Does anyone have any tips or suggestions, methods to help potty train an apartment dog?


----------



## kendal (Jul 16, 2009)

hey welcome, 

what is he feeding rutren ie how many times a day is she fed?, how much?, and at what time is she fed at?. if you feed her at a set time you should be able to time when she will need the toilet. 

is it first thing in the morning that she pees at the door of the crate when you let her out. 

do you open the door and let her charge out the crate or do you get her to sit and wait for you to tell her to come out even if the door is open(sorry i know you'v not had her long but its a good thing to start if you havent already) 

how long do you walk her for. 


you are basicly going to have to treat her as if she is an 8 week old puppy. right back to scratch.



anyway, would love to see a photo of her, what is her name.


----------



## j maree (Jan 15, 2011)

I bought a 3 month old pup that lived in a barn. I don't know how long you have had the pup but it does take time. Dogs really do want to do the right thing. I got my pup in June 2010 and I would say maybe Sept. 2010 she started doing real well. She still will poop in the house in a certain spot but that is more of a power struggle between her and I right now. Boy the things you can cause a dog to do without realizing it. Follow Kendal's advise one step at a time and all will work out. Pups must mature to get perfect. Hey, my pit-bull didn't get perfect till he was 5 years old!!! I have a few steps and doors left in the house!!


----------



## Georgiapeach (Feb 12, 2011)

We got a 2 year old rescued poodle a couple of months ago, and he would urinate on the floor when left alone. I put a belly band on him - a cloth that covers his penis area and fastens on top with velcro (with a sanitary napkin inside), and that helped a lot. He didn't like being wet! You could try putting one on your puppy in the crate and not take it off until you released him outside. It won't help the pooing, though. Just a thought...

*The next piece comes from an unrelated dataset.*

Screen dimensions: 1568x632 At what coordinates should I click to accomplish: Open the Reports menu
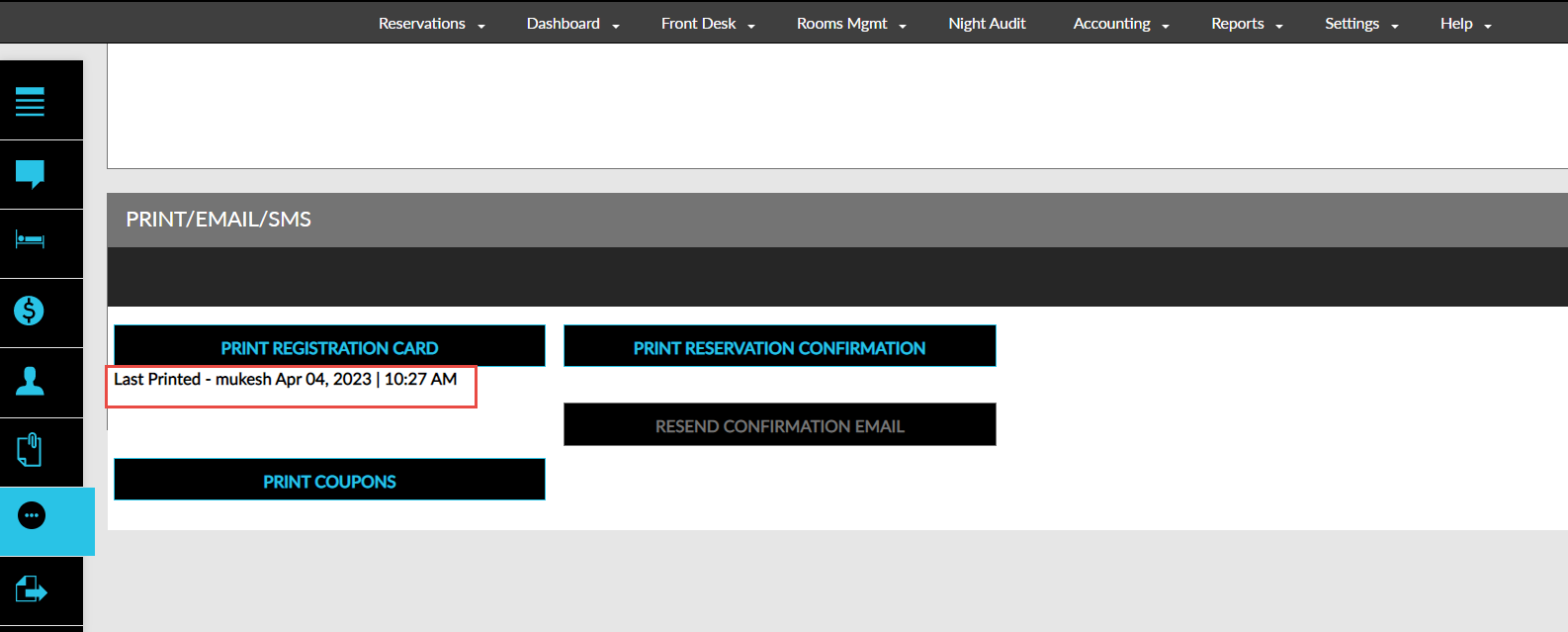click(x=1247, y=24)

I'd also tether the puppy to you when in the house (tie his leash to your belt loop), and take him outside within 15-20 minutes of eating, immediately after waking up from a nap, after a play session - you get the idea. Like the above post said, treat your pup like an 8 week old, until this problem is solved.


----------



## Enneirda. (Mar 5, 2010)

Totally agree with Georgiapeach.

Also, because your in a apartment (longer time to get outside ect) you could look into getting a indoor potty for her.


----------



## parapluie (Dec 22, 2010)

I have never seen one of these in person or known anyone who used one, but as Enneirda mentioned, have you thought about maybe getting it more under control in terms of where to pee by getting an indoor dog potty, essentially? This was the first thing that came up when I googled it http://www.poochpotty.com/ and I have seen them advertised on tv. Not sure if that would help or not in the longrun, but at least you could possibly making it so she isn't going anywhere she pleases and knows she needs to use that one spot, since it's hard to get her outside fast enough. Then as she gets older and can hold it for longer, you can wean her off the inside potty.


----------